WRITTEN EXERCISE – Gather every line of the data below that contains the string "height".

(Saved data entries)
---------------

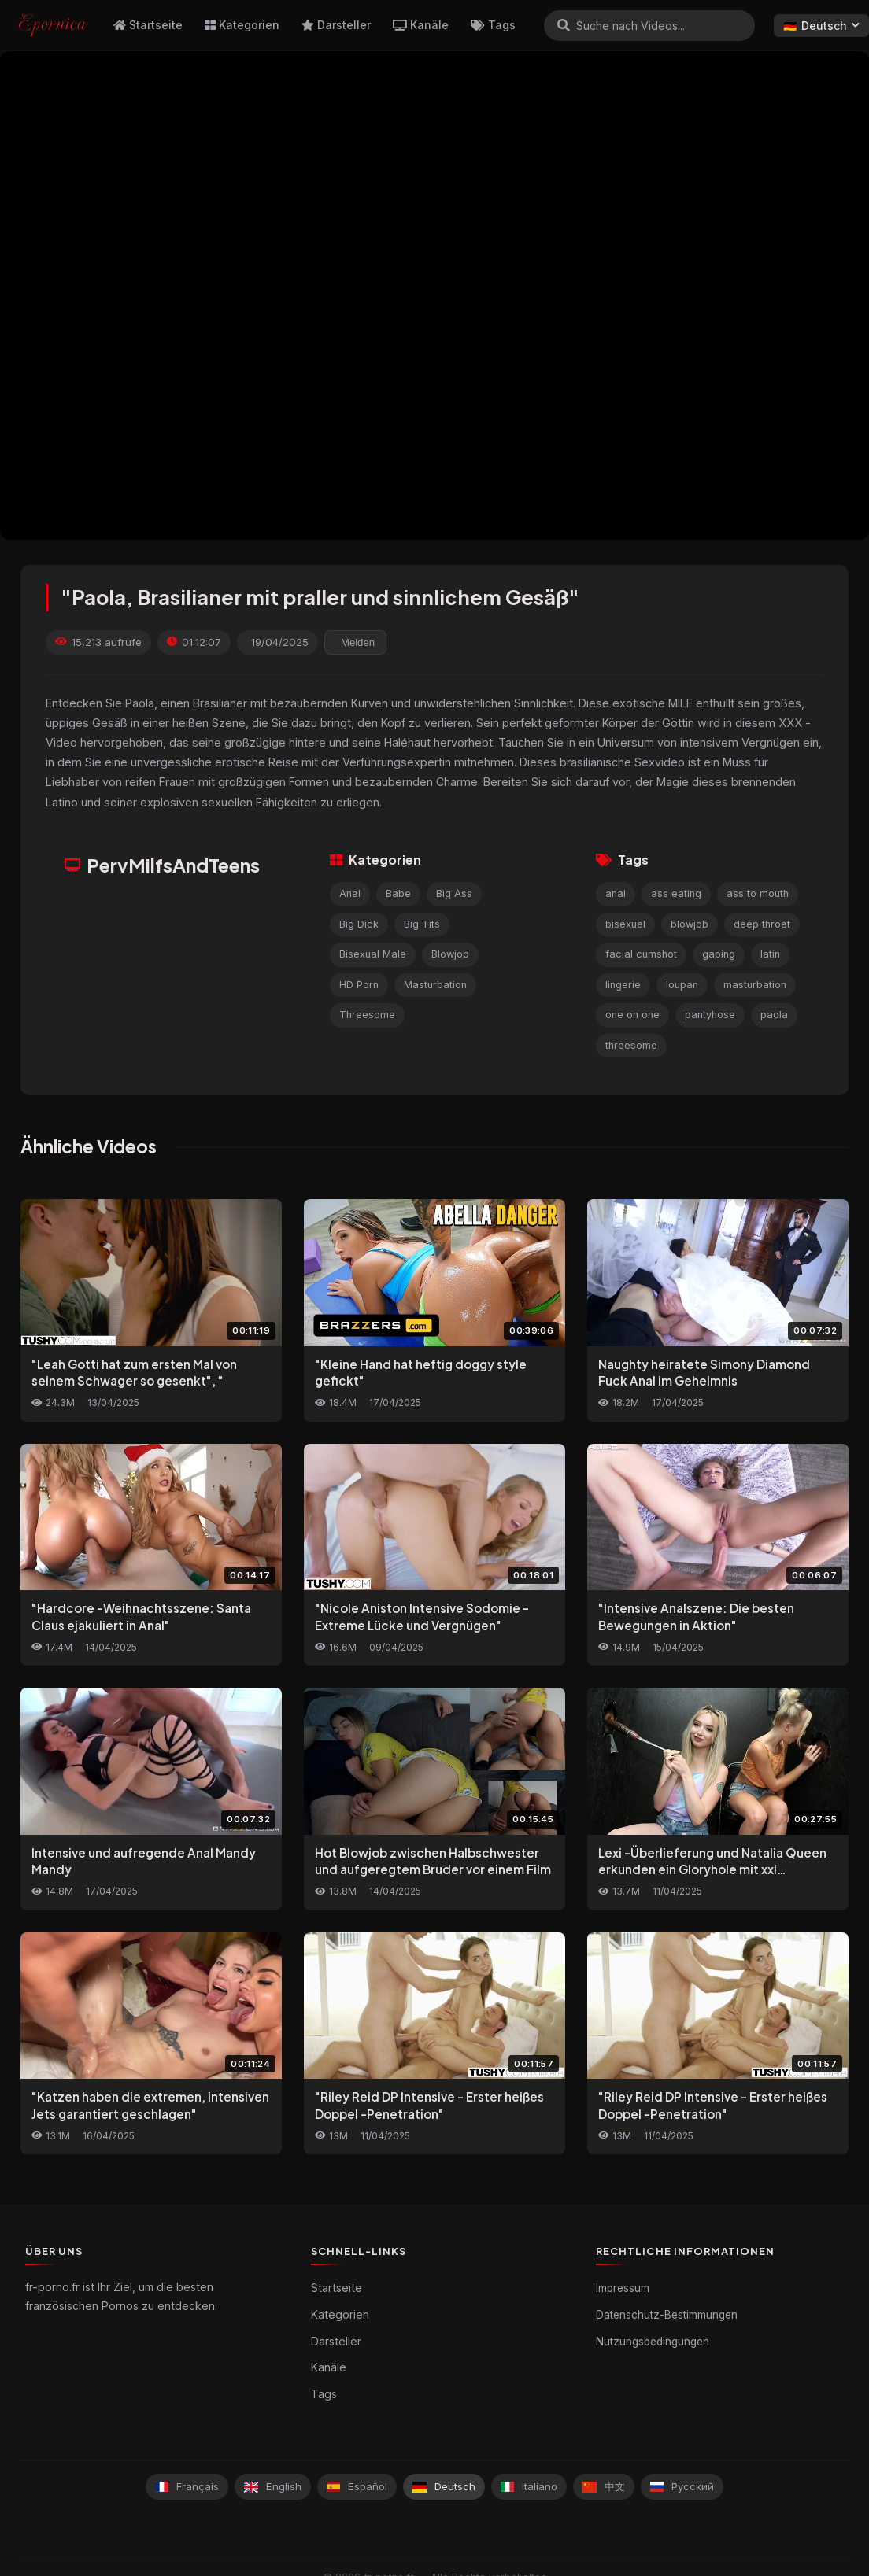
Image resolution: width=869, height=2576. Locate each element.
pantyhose (710, 1014)
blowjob (689, 924)
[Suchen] (563, 25)
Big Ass (454, 893)
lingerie (623, 985)
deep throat (762, 924)
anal (615, 893)
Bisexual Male (372, 954)
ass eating (676, 893)
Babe (398, 893)
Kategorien (242, 24)
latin (770, 954)
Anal (350, 893)
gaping (718, 954)
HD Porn (359, 985)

---------------

ANSWER TO THE EXERCISE –
Image resolution: width=869, height=2576. Locate each element.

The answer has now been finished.